In this tutorial, you learn how to:

  • Set up an Azure account
  • Prepare the Hyper-V environment for discovery.
  • Create a project.
  • Set up the Azure Migrate appliance.
  • Start continuous discovery.

Note

Tutorials show the quickest path for trying out a scenario, and use default options.

If you don't have an Azure subscription, create a free account before you begin.

Prerequisites

Before you start this tutorial, check you have these prerequisites in place.

Requirement Details
Hyper-V host Hyper-V hosts on which servers are located can be standalone, or in a cluster.

The host must be running Windows Server 2019, Windows Server 2016, or Windows Server 2012 R2.

Verify inbound connections are allowed on WinRM port 5985 (HTTP), so that the appliance can connect to pull server metadata and performance data, using a Common Information Model (CIM) session.
Appliance deployment Hyper-V host needs resources to allocate a server for the appliance:

- 16 GB of RAM, 8 vCPUs, and around 80 GB of disk storage.

- An external virtual switch, and internet access on the appliance, directly or via a proxy.
Servers Servers can be running any Windows or Linux operating system.

Prepare an Azure user account

To create a project and register the Azure Migrate appliance, you need an account with:

  • Contributor or Owner permissions on an Azure subscription.
  • Permissions to register Azure Active Directory(AAD) apps.

If you just created a free Azure account, you're the owner of your subscription. If you're not the subscription owner, work with the owner to assign the permissions as follows:

  1. In the Azure portal, search for "subscriptions", and under Services, select Subscriptions.

    Search box to search for the Azure subscription

  2. In the Subscriptions page, select the subscription in which you want to create a project.

  3. In the subscription, select Access control (IAM) > Check access.

  4. In Check access, search for the relevant user account.

  5. In Add a role assignment, click Add.
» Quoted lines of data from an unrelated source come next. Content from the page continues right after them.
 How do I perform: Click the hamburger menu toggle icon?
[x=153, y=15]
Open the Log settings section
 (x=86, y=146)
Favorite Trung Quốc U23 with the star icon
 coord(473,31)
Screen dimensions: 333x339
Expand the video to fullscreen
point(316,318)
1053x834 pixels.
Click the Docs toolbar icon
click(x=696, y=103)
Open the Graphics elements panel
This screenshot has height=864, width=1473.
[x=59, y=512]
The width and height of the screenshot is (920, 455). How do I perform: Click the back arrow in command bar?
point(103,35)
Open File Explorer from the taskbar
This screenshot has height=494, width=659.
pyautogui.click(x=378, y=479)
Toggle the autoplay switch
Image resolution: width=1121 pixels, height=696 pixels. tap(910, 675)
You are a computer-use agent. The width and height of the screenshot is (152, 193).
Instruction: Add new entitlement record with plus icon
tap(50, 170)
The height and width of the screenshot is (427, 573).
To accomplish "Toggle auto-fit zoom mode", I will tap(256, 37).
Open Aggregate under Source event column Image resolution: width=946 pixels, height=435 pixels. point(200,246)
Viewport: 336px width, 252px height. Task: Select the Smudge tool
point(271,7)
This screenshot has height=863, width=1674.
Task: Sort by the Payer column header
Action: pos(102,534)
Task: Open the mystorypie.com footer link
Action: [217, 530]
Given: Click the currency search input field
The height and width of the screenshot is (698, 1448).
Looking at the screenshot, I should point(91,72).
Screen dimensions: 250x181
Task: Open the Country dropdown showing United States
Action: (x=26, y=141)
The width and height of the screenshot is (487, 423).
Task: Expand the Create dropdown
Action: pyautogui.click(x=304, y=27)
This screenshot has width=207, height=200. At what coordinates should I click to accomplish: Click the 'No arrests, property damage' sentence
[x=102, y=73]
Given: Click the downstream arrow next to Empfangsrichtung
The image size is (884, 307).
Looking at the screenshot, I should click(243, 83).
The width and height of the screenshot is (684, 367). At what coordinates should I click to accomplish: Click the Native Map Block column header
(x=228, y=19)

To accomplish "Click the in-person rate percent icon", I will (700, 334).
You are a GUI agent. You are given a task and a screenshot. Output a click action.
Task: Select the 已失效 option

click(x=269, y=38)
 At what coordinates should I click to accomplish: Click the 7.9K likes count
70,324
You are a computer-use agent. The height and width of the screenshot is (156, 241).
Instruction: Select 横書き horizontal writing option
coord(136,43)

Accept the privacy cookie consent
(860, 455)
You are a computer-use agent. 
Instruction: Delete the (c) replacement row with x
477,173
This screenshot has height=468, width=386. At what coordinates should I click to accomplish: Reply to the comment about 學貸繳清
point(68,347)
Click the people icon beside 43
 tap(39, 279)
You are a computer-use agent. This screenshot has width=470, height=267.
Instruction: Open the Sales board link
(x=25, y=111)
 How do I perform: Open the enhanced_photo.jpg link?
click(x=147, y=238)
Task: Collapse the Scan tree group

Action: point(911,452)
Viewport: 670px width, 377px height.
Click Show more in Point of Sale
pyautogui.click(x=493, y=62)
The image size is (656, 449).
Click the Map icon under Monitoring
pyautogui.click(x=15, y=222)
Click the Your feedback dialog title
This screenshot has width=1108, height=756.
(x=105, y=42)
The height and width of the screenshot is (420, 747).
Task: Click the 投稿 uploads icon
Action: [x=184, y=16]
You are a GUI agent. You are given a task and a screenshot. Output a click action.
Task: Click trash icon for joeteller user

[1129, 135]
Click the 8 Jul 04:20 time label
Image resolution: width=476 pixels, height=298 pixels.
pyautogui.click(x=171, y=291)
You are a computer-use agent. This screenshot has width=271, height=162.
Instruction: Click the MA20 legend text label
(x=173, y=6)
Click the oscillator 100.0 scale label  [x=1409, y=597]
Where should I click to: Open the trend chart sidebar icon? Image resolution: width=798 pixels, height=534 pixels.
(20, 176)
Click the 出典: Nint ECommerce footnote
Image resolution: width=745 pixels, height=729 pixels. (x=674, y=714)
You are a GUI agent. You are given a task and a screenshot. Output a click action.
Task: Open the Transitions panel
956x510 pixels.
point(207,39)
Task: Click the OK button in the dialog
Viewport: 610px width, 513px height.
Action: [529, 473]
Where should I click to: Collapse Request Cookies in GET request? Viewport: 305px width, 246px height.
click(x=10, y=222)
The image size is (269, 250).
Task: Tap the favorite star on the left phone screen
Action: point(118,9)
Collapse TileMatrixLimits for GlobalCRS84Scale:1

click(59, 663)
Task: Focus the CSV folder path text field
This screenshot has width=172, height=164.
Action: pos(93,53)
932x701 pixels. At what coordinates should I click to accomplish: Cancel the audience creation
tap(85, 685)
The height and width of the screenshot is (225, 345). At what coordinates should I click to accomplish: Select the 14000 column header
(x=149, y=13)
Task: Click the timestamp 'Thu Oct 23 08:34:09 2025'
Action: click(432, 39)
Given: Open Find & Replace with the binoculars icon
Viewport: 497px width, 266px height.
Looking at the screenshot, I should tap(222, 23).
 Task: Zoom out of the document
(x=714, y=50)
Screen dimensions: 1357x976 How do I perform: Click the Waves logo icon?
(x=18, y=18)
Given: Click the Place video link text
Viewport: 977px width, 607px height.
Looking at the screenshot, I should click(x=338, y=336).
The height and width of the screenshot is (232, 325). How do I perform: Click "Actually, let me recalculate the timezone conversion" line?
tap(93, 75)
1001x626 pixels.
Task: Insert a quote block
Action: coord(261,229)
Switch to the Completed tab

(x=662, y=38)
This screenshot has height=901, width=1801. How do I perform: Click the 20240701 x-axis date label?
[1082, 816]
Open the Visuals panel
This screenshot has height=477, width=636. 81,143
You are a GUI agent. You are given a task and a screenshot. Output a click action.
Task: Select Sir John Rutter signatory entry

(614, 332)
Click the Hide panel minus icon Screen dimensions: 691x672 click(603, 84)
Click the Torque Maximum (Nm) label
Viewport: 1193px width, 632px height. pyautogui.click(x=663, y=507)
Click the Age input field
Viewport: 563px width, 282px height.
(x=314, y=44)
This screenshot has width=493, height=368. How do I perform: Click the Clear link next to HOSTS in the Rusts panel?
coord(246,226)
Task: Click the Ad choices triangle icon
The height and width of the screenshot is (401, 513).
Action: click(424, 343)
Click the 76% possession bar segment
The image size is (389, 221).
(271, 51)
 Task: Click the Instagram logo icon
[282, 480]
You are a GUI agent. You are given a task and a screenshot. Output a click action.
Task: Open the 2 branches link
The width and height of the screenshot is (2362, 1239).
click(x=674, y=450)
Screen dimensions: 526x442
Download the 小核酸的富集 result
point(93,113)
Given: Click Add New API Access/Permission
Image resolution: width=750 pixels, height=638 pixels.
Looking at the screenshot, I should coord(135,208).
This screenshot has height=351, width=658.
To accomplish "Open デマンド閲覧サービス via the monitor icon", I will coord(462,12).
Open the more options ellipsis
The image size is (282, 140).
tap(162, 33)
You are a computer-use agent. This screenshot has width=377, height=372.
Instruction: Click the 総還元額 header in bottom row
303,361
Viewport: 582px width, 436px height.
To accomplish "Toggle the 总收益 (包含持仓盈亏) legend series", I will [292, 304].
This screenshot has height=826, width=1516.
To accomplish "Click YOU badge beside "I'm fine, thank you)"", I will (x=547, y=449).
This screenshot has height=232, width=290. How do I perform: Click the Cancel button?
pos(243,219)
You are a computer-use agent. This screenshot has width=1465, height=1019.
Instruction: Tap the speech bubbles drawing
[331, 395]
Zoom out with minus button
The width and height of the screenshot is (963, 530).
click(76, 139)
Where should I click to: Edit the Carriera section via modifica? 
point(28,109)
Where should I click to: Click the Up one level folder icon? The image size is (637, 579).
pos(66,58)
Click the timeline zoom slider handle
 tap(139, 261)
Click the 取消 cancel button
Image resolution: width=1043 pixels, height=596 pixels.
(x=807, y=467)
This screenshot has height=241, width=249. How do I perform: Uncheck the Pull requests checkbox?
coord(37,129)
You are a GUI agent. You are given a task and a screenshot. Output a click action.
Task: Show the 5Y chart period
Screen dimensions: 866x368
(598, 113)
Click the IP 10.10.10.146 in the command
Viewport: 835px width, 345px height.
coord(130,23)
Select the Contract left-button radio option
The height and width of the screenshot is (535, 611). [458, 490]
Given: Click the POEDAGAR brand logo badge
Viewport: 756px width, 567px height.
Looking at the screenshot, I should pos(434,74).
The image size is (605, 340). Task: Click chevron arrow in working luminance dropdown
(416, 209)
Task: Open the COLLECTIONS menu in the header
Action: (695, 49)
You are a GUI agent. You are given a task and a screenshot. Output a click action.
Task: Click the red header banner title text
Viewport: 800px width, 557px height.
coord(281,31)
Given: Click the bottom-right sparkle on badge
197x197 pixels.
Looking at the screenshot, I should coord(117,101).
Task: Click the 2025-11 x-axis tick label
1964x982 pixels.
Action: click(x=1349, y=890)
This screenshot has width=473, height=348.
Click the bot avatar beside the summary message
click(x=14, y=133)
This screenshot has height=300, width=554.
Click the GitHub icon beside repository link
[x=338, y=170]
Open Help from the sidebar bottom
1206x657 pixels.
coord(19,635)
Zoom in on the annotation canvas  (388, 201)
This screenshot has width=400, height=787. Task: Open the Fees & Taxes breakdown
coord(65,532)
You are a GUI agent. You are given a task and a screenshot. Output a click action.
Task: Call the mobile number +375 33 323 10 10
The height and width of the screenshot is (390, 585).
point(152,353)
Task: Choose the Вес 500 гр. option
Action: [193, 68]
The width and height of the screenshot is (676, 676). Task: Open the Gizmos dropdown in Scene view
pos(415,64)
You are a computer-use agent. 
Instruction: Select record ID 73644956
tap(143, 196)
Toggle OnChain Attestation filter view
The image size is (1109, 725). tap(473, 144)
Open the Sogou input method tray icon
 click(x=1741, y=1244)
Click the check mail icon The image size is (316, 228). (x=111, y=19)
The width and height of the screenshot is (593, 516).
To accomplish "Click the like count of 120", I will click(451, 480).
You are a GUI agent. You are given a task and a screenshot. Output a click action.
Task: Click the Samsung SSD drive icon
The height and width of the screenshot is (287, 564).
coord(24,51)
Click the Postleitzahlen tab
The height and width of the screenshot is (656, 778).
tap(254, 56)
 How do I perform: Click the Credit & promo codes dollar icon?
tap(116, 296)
    Search for a user account to check access and assign a role

  6. In Add role assignment, select the Contributor or Owner role, and select the account (azmigrateuser in our example). Then click Save.

    Opens the Add Role assignment page to assign a role to the account

  7. To register the appliance, your Azure account needs permissions to register AAD apps.

  8. In Azure portal, navigate to Azure Active Directory > Users > User Settings.

  9. In User settings, verify that Azure AD users can register applications (set to Yes by default).

    Verify in User Settings that users can register Active Directory apps

  10. In case the 'App registrations' settings is set to 'No', request the tenant/global admin to assign the required permission. Alternately, the tenant/global admin can assign the Application Developer role to an account to allow the registration of AAD App. Learn more.

Prepare Hyper-V hosts

You can prepare Hyper-V hosts manually, or using a script. The preparation steps are summarized in the table. The script prepares these automatically.

Step Script Manual
Verify host requirements Checks that the host is running a supported version of Hyper-V, and the Hyper-V role.

Enables the WinRM service, and opens ports 5985 (HTTP) and 5986 (HTTPS) on the host (needed for metadata collection).
The host must be running Windows Server 2019, Windows Server 2016, or Windows Server 2012 R2.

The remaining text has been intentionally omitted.